IOL reports that the two KZN businessmen are unhappy as they feel the supermarket group is using them to benefit from BBBEE funding.
Known as Nhlanhla Makhanya and Sfiso Ngwenya, the duo owns a Spar store in Vryheid, northern KZN, they are at loggerheads with Spar Group which seeks to recover millions from them that they accumulated through stock the company supplied to them.
The pair purchased the store in 2016 for R10.5 million but it now has a liquor outlet, Tops and according to Spar, it had been operating at a loss.
Spar has since taken over its operations, although it was still registered under Makhanya and Ngwenya’s names.
The partners had obtained funding from Masisizane Fund, a non-profit funding entity that provides enterprise development to black-owned and women-owned small, medium, and micro enterprises.

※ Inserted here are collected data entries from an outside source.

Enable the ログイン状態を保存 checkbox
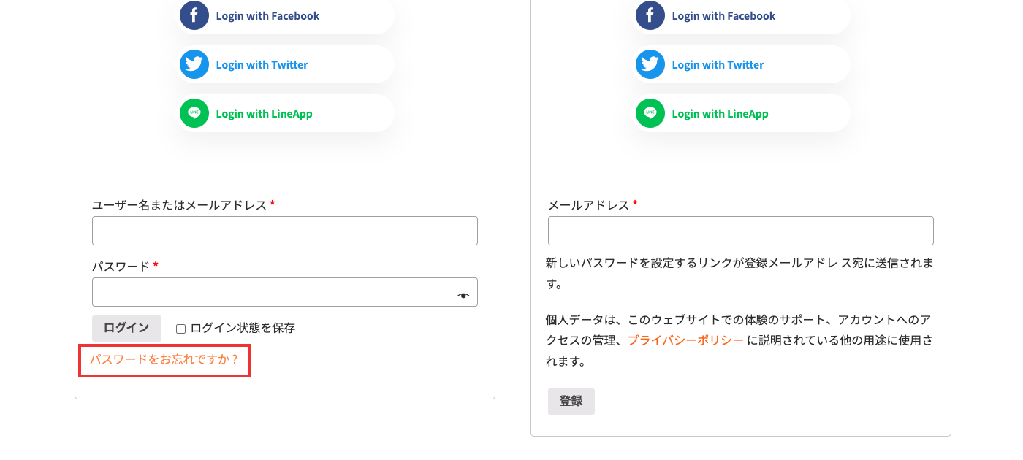The height and width of the screenshot is (460, 1023). [180, 329]
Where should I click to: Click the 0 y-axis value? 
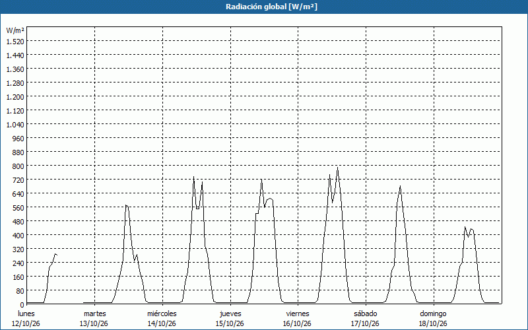coord(22,304)

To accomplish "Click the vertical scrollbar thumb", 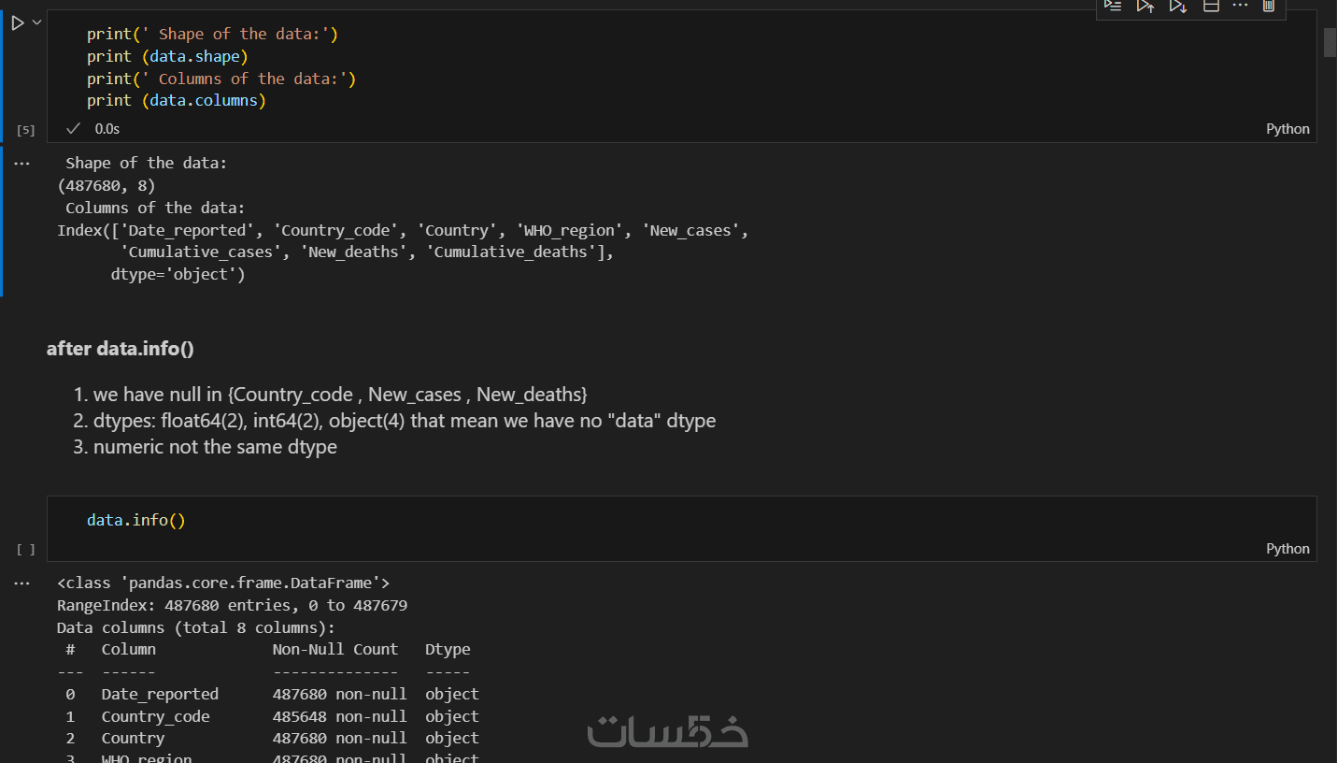I will pyautogui.click(x=1330, y=42).
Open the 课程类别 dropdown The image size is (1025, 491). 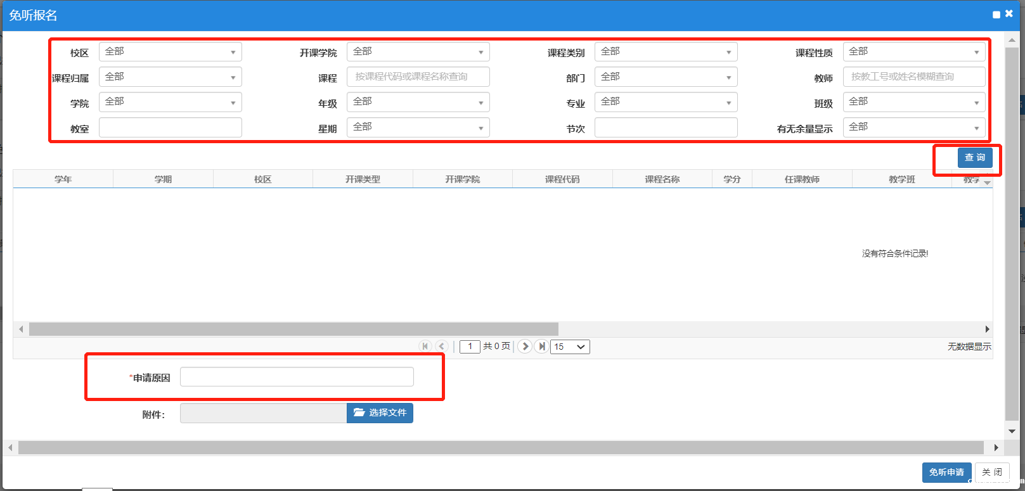(666, 52)
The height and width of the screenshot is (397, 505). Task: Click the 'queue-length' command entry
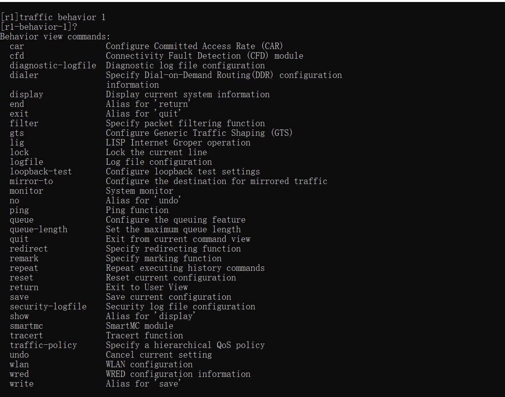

According to IOL’s sister publication, the Sunday Tribune, Ngwenya alleges that on finding out the store was operating at a loss, Spar advised them to sell the shop back to them for R2 million.
He said they were surprised by the low value because they had added a liquor shop, which was not there when they bought the franchise in 2016.
Ngwenya claims that the grocery retailer had never given them full rights to operate. “They imposed a manager on us because we did not have experience in retail and he has been managing the shop since we took ownership,” he said.
“We are in debt because they delivered stock to us on credit. We still owed Masisizane Fund while we accumulated more debt setting up Tops. The company took over the store in 2019; it continues to operate under our names and it uses our liquor licence.
“But we are not getting any financial gains from the business, yet we have to pay the debts,” he said.
Meanwhile, the Spar Group took the matter to the Pietermaritzburg High Court, seeking over R2m from the men who took stock on credit.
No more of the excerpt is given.